Total RNA was isolated using the miRNeasy Mini Kit (Qiagen) and the RNAse-Free DNAse set (Qiagen). cDNA was synthesized with the iScript Advanced cDNA synthesis kit (Bio-Rad). The SsoAdvanced Universal SYBR Green Supermix (Bio-Rad) was used and the PCR reactions were run on the LightCycler 480 (Roche, model LC480). Every sample was analyzed in duplicate. qBasePLUS software (Biogazelle) was used for analysis. Gene expression was normalized against 3 reference genes (GAPDH, TBP, YWHAZ).

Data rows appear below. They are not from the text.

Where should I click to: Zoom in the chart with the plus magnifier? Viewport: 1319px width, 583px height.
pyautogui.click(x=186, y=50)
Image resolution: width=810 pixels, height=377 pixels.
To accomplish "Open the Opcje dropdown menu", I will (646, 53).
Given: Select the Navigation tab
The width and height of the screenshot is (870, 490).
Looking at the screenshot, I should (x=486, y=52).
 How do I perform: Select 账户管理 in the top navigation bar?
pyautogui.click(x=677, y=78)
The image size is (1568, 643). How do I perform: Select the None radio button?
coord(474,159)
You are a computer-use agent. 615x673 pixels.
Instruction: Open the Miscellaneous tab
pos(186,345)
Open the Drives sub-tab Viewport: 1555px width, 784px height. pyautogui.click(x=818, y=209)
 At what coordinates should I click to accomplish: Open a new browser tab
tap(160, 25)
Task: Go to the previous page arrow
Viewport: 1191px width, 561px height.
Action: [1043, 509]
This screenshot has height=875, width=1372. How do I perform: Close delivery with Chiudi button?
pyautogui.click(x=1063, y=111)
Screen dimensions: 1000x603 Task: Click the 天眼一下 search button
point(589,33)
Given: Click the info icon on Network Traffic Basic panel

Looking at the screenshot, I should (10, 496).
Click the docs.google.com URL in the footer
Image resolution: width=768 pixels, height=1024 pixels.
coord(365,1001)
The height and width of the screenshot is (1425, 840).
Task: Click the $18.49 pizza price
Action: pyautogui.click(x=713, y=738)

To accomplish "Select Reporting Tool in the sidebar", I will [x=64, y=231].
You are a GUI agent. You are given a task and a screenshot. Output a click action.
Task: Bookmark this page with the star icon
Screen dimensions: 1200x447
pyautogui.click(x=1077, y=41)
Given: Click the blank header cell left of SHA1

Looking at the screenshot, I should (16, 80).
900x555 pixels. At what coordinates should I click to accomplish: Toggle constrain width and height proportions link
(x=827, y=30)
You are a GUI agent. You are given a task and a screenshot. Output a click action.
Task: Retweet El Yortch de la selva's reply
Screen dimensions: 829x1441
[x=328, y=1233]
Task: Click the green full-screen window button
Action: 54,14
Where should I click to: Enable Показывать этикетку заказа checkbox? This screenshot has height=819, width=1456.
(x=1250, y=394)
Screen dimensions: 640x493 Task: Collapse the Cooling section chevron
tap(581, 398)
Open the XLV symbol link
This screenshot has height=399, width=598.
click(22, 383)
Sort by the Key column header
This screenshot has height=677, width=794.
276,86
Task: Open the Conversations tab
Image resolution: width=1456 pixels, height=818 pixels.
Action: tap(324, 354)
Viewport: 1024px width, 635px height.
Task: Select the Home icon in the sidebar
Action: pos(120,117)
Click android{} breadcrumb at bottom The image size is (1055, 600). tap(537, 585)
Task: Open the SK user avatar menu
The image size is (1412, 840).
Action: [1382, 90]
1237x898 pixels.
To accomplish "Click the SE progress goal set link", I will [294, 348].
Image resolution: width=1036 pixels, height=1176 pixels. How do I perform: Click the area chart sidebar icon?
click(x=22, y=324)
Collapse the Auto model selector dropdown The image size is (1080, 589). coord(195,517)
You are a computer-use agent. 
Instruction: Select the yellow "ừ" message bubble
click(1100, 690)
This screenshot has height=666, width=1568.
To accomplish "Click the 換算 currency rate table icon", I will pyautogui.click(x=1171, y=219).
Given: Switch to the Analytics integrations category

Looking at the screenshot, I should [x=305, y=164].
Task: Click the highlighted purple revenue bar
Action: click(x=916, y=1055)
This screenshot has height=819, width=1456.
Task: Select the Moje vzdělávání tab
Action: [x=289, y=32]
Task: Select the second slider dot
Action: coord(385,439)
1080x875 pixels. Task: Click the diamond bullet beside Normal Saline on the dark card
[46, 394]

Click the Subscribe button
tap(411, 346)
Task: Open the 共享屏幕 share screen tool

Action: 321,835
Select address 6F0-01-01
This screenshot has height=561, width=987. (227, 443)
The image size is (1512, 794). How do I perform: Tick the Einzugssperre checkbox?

ASNS primers: (F) 5′-CCCTGCACGCCCTCTATG-3′, (R) 5′-GGATCCTGAGGTTGTTCTTCACA-3′; GAPDH primers: (F) 5′-TGCACCACCAACTGCTTAGC-3′, (R) 5′- GGCATGGACTGTGGTCATGAG-3′; TBP primers: (F) 5′- CACGAACCACGGCACTGATT -3′, (R) 5′- TTTTCTTGCTGCCAGTCTGGAC -3′ and YWHAZ primers: (F) 5′-ACTTTTGGTACATTGTGGCTTCAA-3′, (R) 5′- CCGCCAGGACAAACCAGTAT-3′.

Statistical analysis

See Supplementary Data file for details on biostatistics.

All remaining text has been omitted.